── RECORDS FOR THIS TASK
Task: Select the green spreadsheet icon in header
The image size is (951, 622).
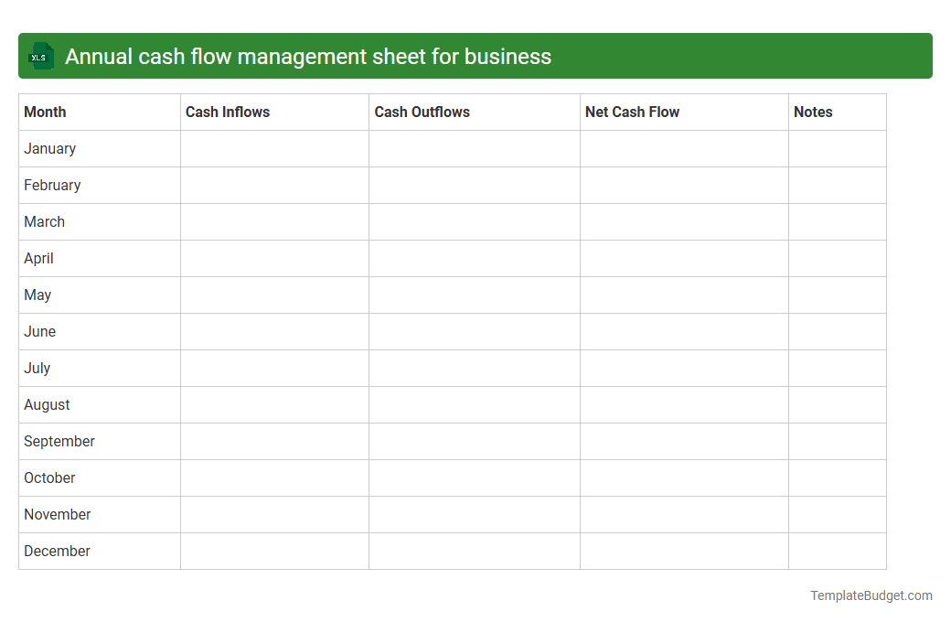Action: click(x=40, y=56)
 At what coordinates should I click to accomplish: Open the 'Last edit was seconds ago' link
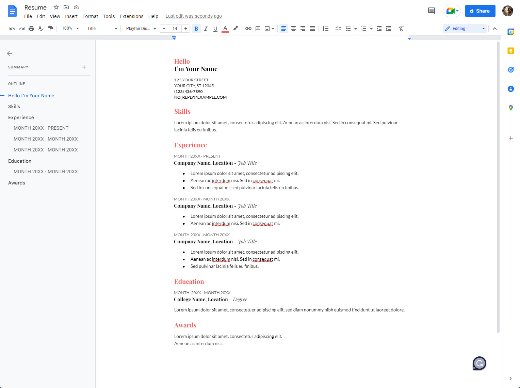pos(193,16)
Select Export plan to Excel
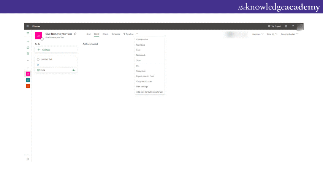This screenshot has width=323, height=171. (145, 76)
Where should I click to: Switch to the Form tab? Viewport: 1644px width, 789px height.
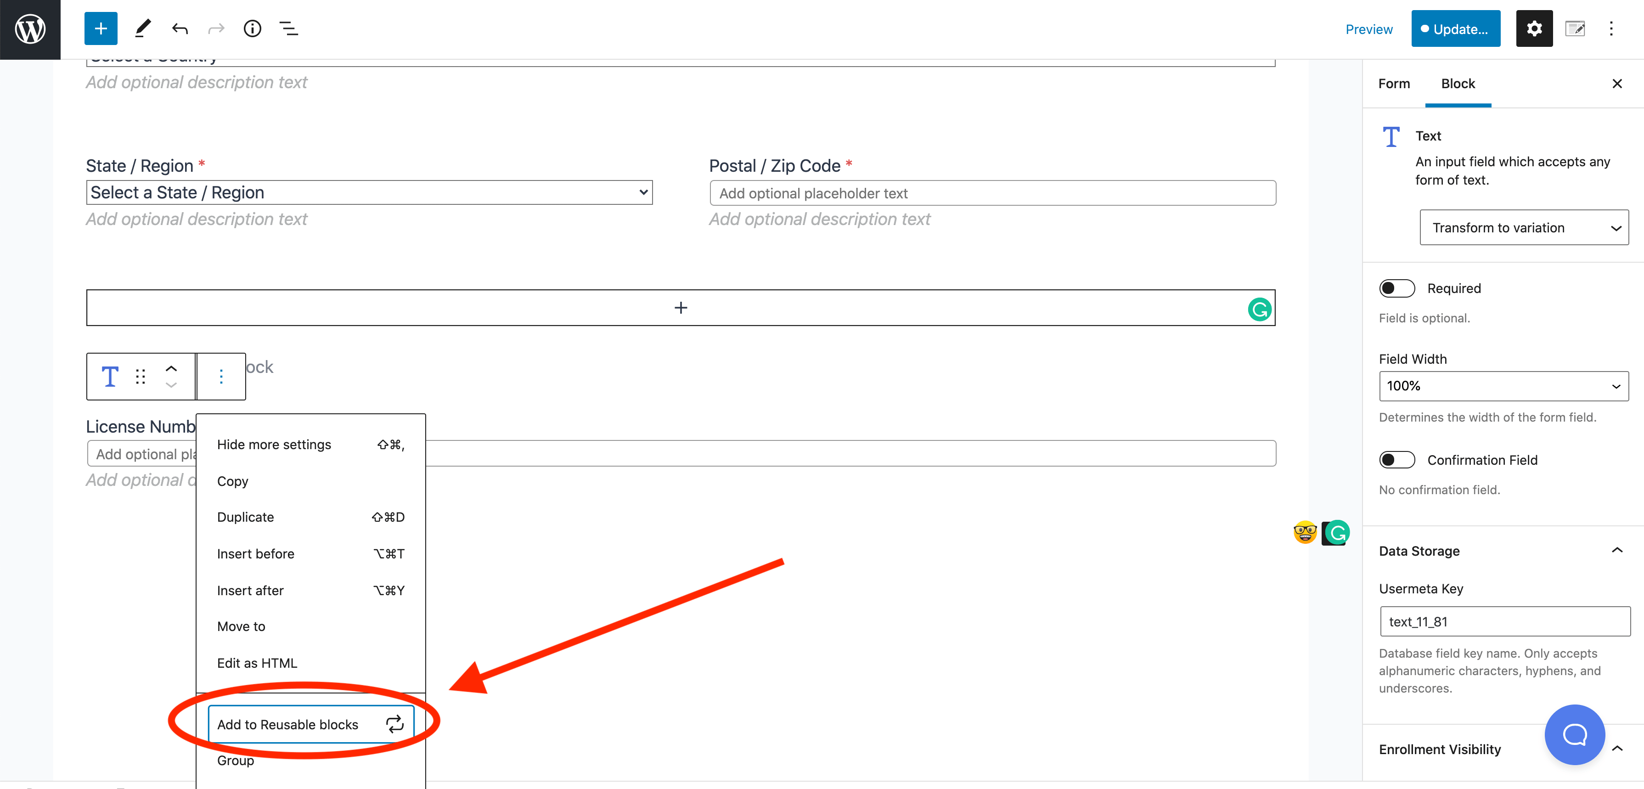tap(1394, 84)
────
Excluding the pictures, transcribe all of the entries exactly.

Task: Select the green spreadsheet icon in header
The image size is (951, 622).
Action: click(x=40, y=56)
 At what coordinates should I click to accomplish: Open the 'Last edit was seconds ago' link
pos(193,16)
Select Export plan to Excel
This screenshot has width=323, height=171. (145, 76)
Where should I click to: Switch to the Form tab? Viewport: 1644px width, 789px height.
tap(1394, 84)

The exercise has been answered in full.